*GIVEN PROBLEM*:
Find every line below that contains the word "beside", matching case, and copy each of those lines in full.

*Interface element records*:
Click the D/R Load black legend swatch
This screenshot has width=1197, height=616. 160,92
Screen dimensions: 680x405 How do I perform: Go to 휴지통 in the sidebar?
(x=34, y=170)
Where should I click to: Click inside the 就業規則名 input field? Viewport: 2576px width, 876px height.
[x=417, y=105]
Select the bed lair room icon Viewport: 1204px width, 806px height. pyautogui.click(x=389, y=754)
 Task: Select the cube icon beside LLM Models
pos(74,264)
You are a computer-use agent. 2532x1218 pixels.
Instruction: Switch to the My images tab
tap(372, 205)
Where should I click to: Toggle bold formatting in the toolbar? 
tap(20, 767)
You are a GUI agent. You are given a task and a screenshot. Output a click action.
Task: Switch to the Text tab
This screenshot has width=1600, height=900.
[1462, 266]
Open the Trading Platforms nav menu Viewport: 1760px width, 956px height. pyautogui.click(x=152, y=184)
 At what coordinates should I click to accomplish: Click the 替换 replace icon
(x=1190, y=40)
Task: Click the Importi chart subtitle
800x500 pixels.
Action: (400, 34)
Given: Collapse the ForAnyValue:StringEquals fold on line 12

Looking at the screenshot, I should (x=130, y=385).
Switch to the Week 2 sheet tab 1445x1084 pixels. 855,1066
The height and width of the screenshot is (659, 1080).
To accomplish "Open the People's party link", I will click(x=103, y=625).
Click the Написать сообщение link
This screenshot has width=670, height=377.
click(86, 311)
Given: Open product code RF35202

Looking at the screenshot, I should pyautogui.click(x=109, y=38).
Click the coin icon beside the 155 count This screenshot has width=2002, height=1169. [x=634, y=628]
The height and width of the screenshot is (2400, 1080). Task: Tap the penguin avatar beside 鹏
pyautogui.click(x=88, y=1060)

*EXPECTED ANSWER*:
 Task: Select the cube icon beside LLM Models
Click the coin icon beside the 155 count This screenshot has width=2002, height=1169. [x=634, y=628]
The height and width of the screenshot is (2400, 1080). Task: Tap the penguin avatar beside 鹏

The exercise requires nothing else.